- **Problem to work on**:
Restrict the output to the lines below starting at the one that contains "CAG-ICSSR Research Article Competition (National)" and ending at the one that contains "For every named target in this 292×2576", and restate them word for word, both ends included.

Stored items from a collection:
· · · · · · ·

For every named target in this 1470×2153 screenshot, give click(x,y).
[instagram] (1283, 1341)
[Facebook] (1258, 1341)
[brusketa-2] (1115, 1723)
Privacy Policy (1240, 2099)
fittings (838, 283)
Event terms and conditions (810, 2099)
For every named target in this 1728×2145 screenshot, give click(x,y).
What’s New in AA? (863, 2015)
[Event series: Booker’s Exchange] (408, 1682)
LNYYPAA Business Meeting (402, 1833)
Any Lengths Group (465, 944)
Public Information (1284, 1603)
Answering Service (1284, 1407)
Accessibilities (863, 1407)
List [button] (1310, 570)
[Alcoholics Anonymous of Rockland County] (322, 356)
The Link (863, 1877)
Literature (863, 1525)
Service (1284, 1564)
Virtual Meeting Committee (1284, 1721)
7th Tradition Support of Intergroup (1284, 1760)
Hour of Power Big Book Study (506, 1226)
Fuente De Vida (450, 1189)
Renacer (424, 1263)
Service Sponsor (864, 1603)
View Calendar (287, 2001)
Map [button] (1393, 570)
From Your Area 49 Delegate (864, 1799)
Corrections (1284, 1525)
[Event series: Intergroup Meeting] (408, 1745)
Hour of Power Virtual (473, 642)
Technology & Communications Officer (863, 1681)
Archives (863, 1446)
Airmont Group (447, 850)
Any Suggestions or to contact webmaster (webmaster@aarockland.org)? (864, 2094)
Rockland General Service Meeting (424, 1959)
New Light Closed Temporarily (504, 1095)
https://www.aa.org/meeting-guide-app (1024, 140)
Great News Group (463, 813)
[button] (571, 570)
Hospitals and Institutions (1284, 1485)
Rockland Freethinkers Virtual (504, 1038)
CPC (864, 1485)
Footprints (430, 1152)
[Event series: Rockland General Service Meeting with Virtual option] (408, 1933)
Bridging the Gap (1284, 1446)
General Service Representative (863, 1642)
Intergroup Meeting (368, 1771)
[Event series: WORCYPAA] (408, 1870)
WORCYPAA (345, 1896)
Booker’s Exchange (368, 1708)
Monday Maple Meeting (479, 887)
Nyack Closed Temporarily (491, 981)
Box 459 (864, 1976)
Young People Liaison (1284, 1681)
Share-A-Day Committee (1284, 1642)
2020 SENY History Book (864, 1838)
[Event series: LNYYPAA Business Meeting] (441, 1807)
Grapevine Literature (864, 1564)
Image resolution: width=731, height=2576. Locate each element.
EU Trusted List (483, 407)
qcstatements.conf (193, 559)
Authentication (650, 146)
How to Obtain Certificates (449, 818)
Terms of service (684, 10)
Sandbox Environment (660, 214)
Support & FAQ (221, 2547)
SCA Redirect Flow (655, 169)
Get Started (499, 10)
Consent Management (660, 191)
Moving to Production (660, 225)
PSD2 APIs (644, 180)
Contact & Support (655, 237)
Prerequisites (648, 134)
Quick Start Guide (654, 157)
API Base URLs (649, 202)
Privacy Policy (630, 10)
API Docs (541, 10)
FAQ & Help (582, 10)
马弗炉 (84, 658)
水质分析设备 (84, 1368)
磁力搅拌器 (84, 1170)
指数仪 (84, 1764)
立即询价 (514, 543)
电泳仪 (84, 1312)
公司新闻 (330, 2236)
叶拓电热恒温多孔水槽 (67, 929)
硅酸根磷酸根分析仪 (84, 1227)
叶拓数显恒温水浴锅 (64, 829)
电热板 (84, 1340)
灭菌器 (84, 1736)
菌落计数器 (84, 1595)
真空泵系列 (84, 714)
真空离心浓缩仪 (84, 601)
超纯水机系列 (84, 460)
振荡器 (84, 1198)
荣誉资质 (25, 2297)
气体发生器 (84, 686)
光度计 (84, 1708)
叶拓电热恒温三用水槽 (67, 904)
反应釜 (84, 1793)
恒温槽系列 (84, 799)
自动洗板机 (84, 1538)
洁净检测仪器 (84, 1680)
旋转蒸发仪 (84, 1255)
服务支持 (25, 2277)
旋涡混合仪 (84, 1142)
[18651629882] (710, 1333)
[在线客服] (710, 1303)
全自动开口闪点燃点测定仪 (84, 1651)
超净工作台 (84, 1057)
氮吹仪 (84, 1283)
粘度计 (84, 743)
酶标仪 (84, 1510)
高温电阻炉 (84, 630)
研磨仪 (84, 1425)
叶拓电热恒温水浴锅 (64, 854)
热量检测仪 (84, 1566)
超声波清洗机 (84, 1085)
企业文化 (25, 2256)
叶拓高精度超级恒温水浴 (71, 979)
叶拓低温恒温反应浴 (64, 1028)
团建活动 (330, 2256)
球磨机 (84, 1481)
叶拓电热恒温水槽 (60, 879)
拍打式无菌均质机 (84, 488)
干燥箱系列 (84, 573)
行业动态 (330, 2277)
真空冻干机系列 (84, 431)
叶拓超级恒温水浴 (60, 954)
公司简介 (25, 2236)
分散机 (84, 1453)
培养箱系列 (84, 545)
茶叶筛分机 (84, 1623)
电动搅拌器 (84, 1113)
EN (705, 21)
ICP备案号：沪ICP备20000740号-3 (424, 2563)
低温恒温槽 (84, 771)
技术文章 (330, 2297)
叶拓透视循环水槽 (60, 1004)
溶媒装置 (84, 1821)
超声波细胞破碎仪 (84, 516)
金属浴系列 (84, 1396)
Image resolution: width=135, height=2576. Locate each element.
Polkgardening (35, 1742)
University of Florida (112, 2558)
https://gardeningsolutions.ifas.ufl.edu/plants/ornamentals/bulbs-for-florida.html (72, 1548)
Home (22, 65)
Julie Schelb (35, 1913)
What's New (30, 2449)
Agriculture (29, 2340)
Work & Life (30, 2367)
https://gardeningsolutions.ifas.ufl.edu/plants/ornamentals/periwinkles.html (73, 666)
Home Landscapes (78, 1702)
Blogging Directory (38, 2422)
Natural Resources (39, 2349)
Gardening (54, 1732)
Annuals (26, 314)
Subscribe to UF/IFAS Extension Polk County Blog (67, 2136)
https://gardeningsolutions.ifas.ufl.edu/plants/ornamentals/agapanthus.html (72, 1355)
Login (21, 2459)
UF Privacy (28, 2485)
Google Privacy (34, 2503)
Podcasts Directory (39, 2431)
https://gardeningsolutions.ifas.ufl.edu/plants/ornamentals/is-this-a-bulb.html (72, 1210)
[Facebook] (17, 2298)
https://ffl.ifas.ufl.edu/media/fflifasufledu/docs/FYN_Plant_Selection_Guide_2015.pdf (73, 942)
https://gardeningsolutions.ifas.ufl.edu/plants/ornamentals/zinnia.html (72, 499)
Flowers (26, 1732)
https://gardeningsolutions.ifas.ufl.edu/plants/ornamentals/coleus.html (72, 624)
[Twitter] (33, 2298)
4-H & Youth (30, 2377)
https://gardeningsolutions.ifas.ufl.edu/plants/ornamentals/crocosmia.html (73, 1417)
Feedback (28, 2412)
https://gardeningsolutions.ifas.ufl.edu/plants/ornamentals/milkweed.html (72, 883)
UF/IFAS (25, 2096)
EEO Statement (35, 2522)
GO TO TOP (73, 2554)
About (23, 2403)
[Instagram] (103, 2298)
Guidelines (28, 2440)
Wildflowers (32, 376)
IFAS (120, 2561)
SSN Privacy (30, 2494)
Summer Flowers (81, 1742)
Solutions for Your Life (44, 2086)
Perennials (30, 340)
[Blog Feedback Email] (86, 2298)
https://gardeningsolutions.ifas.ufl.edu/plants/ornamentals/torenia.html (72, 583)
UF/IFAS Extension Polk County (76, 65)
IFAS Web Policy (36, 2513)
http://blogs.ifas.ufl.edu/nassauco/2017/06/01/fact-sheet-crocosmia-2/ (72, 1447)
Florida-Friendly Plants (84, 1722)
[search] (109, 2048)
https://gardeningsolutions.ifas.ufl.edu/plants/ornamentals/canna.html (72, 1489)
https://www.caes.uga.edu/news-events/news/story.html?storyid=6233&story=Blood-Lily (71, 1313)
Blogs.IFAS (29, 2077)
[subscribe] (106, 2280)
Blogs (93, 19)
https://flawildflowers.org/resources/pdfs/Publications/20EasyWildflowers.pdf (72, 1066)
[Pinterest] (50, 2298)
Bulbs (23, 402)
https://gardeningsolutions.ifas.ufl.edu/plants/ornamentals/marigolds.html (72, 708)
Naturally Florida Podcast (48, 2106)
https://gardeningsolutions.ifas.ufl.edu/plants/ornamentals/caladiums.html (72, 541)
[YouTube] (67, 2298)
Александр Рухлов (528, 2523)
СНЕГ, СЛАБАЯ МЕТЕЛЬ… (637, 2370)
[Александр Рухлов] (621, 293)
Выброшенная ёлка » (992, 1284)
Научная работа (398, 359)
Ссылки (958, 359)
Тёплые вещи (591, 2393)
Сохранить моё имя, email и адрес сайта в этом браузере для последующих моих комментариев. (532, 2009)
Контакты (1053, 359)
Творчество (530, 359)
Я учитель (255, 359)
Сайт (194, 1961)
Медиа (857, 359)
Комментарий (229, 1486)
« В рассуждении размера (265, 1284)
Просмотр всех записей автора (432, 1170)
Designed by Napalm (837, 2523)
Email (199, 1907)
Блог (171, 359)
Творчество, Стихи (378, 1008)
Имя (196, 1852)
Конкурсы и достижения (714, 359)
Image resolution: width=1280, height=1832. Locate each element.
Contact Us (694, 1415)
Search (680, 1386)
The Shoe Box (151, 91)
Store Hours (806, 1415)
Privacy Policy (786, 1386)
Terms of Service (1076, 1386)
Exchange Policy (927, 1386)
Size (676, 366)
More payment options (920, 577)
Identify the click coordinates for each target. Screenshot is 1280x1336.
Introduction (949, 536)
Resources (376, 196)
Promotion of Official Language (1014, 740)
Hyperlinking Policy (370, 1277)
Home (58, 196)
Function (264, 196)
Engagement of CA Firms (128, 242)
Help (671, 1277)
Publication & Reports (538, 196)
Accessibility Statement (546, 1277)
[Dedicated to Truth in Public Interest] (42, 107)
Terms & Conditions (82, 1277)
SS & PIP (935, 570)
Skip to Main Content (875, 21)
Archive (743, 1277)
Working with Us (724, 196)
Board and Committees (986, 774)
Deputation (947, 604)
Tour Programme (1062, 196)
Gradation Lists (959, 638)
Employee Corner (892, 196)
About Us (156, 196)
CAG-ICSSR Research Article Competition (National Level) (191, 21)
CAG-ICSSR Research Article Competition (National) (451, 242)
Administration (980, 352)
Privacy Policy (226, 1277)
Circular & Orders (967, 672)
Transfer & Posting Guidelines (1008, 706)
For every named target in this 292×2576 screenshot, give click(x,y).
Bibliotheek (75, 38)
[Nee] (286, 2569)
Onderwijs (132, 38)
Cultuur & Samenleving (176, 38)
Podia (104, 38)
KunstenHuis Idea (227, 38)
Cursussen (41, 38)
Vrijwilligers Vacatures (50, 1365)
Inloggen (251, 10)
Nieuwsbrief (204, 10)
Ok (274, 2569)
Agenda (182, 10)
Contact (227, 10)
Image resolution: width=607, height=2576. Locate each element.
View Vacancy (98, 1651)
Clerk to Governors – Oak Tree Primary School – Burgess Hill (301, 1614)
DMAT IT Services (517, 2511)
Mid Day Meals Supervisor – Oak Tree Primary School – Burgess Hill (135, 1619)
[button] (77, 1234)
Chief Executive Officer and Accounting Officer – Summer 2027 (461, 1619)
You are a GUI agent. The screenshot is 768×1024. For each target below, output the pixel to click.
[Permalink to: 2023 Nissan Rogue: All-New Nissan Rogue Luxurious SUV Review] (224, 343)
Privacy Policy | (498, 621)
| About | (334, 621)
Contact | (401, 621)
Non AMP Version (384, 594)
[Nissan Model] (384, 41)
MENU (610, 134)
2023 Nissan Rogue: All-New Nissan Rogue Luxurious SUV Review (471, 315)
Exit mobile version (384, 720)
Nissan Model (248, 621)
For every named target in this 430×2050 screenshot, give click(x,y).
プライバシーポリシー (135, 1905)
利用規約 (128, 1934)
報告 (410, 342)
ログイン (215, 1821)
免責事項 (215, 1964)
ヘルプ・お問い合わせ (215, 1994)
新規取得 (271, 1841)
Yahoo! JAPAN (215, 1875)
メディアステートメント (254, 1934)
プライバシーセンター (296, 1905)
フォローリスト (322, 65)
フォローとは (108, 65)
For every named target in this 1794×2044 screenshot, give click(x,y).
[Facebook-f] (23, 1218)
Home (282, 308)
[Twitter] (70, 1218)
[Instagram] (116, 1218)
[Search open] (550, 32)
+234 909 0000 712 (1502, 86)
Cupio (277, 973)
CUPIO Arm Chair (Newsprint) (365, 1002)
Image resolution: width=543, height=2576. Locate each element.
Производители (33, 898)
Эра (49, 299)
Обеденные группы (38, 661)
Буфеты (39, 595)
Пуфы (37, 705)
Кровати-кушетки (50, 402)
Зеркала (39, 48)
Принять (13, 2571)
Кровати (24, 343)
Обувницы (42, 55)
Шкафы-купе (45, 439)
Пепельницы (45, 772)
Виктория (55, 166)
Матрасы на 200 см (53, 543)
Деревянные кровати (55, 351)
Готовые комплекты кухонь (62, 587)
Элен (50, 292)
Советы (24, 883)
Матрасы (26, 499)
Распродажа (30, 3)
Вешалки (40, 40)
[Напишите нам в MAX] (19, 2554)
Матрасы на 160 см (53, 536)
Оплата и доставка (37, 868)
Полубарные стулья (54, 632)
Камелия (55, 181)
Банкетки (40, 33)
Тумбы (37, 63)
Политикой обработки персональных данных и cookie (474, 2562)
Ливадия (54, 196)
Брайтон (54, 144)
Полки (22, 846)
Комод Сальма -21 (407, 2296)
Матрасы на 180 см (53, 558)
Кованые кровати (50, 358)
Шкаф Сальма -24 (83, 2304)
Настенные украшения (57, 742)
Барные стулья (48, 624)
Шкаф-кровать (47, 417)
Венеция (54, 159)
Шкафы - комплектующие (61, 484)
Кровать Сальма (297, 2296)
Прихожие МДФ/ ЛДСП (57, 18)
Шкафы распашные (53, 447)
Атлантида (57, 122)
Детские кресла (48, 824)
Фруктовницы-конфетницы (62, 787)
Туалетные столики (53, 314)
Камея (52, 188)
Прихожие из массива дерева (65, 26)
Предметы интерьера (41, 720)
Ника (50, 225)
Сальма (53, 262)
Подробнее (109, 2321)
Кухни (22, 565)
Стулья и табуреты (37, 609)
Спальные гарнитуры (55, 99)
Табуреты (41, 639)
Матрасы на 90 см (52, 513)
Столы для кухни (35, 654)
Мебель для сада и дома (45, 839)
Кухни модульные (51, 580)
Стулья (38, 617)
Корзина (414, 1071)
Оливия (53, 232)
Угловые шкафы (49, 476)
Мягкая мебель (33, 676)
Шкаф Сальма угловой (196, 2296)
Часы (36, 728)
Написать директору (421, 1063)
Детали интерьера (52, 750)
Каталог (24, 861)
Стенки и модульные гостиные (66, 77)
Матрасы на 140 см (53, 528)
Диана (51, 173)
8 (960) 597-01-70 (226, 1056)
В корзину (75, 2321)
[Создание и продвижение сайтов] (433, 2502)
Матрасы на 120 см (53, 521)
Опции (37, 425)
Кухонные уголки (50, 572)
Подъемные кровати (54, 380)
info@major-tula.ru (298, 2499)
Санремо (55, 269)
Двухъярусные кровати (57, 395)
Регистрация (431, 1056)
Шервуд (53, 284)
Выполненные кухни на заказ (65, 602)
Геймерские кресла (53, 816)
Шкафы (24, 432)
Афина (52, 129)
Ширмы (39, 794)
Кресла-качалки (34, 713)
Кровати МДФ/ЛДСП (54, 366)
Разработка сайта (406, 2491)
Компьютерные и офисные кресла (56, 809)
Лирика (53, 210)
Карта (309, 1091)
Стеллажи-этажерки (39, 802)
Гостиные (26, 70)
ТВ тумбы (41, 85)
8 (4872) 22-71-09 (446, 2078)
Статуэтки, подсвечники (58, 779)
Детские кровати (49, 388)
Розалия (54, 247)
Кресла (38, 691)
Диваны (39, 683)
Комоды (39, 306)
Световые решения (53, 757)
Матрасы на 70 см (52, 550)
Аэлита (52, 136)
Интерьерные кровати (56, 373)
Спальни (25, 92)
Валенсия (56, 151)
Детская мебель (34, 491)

· · · · · · ·

- **Finished exercise**:
CAG-ICSSR Research Article Competition (National) (451, 242)
Administration (980, 352)
Privacy Policy (226, 1277)
Circular & Orders (967, 672)
Transfer & Posting Guidelines (1008, 706)
For every named target in this 292×2576 screenshot, give click(x,y).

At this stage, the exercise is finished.